Can you recast all the records below as a Markdown table with two columns, No. and Entry, where each non-blank line gets its own numbered row and blank lines are omitted?

[Records taken from a collection]
───
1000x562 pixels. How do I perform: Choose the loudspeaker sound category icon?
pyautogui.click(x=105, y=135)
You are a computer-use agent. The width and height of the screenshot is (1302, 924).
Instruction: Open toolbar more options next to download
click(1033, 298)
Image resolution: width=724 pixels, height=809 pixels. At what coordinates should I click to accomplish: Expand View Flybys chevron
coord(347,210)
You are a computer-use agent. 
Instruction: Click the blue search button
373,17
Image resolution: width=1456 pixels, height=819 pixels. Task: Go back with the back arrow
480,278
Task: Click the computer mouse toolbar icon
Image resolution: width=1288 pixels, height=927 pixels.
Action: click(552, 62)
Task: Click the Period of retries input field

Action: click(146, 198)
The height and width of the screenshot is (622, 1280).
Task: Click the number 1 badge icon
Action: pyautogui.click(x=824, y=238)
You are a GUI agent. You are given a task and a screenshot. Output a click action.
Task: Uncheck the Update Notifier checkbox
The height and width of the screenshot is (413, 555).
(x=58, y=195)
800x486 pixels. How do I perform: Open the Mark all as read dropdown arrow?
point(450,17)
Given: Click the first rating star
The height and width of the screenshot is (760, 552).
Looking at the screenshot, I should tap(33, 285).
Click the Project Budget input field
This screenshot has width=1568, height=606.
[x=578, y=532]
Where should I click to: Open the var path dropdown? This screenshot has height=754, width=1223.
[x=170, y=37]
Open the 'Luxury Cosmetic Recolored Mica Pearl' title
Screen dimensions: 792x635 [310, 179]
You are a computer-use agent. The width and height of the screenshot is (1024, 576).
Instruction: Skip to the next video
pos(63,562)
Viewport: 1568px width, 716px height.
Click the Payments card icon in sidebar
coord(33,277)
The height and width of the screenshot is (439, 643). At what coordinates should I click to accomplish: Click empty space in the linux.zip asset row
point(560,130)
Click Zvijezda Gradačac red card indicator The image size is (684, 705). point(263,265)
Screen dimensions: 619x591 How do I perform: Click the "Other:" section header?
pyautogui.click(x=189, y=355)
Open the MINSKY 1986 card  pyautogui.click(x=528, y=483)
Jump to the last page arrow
───
> Solution to the problem
| No. | Entry |
|---|---|
| 1 | 1000x562 pixels. How do I perform: Choose the loudspeaker sound category icon? |
| 2 | pyautogui.click(x=105, y=135) |
| 3 | You are a computer-use agent. The width and height of the screenshot is (1302, 924). |
| 4 | Instruction: Open toolbar more options next to download |
| 5 | click(1033, 298) |
| 6 | Image resolution: width=724 pixels, height=809 pixels. At what coordinates should I click to accomplish: Expand View Flybys chevron |
| 7 | coord(347,210) |
| 8 | You are a computer-use agent.  |
| 9 | Instruction: Click the blue search button |
| 10 | 373,17 |
| 11 | Image resolution: width=1456 pixels, height=819 pixels. Task: Go back with the back arrow |
| 12 | 480,278 |
| 13 | Task: Click the computer mouse toolbar icon |
| 14 | Image resolution: width=1288 pixels, height=927 pixels. |
| 15 | Action: click(552, 62) |
| 16 | Task: Click the Period of retries input field |
| 17 | Action: click(146, 198) |
| 18 | The height and width of the screenshot is (622, 1280). |
| 19 | Task: Click the number 1 badge icon |
| 20 | Action: pyautogui.click(x=824, y=238) |
| 21 | You are a GUI agent. You are given a task and a screenshot. Output a click action. |
| 22 | Task: Uncheck the Update Notifier checkbox |
| 23 | The height and width of the screenshot is (413, 555). |
| 24 | (x=58, y=195) |
| 25 | 800x486 pixels. How do I perform: Open the Mark all as read dropdown arrow? |
| 26 | point(450,17) |
| 27 | Given: Click the first rating star |
| 28 | The height and width of the screenshot is (760, 552). |
| 29 | Looking at the screenshot, I should tap(33, 285). |
| 30 | Click the Project Budget input field |
| 31 | This screenshot has width=1568, height=606. |
| 32 | [x=578, y=532] |
| 33 | Where should I click to: Open the var path dropdown? This screenshot has height=754, width=1223. |
| 34 | [x=170, y=37] |
| 35 | Open the 'Luxury Cosmetic Recolored Mica Pearl' title |
| 36 | Screen dimensions: 792x635 [310, 179] |
| 37 | You are a computer-use agent. The width and height of the screenshot is (1024, 576). |
| 38 | Instruction: Skip to the next video |
| 39 | pos(63,562) |
| 40 | Viewport: 1568px width, 716px height. |
| 41 | Click the Payments card icon in sidebar |
| 42 | coord(33,277) |
| 43 | The height and width of the screenshot is (439, 643). At what coordinates should I click to accomplish: Click empty space in the linux.zip asset row |
| 44 | point(560,130) |
| 45 | Click Zvijezda Gradačac red card indicator The image size is (684, 705). point(263,265) |
| 46 | Screen dimensions: 619x591 How do I perform: Click the "Other:" section header? |
| 47 | pyautogui.click(x=189, y=355) |
| 48 | Open the MINSKY 1986 card  pyautogui.click(x=528, y=483) |
| 49 | Jump to the last page arrow |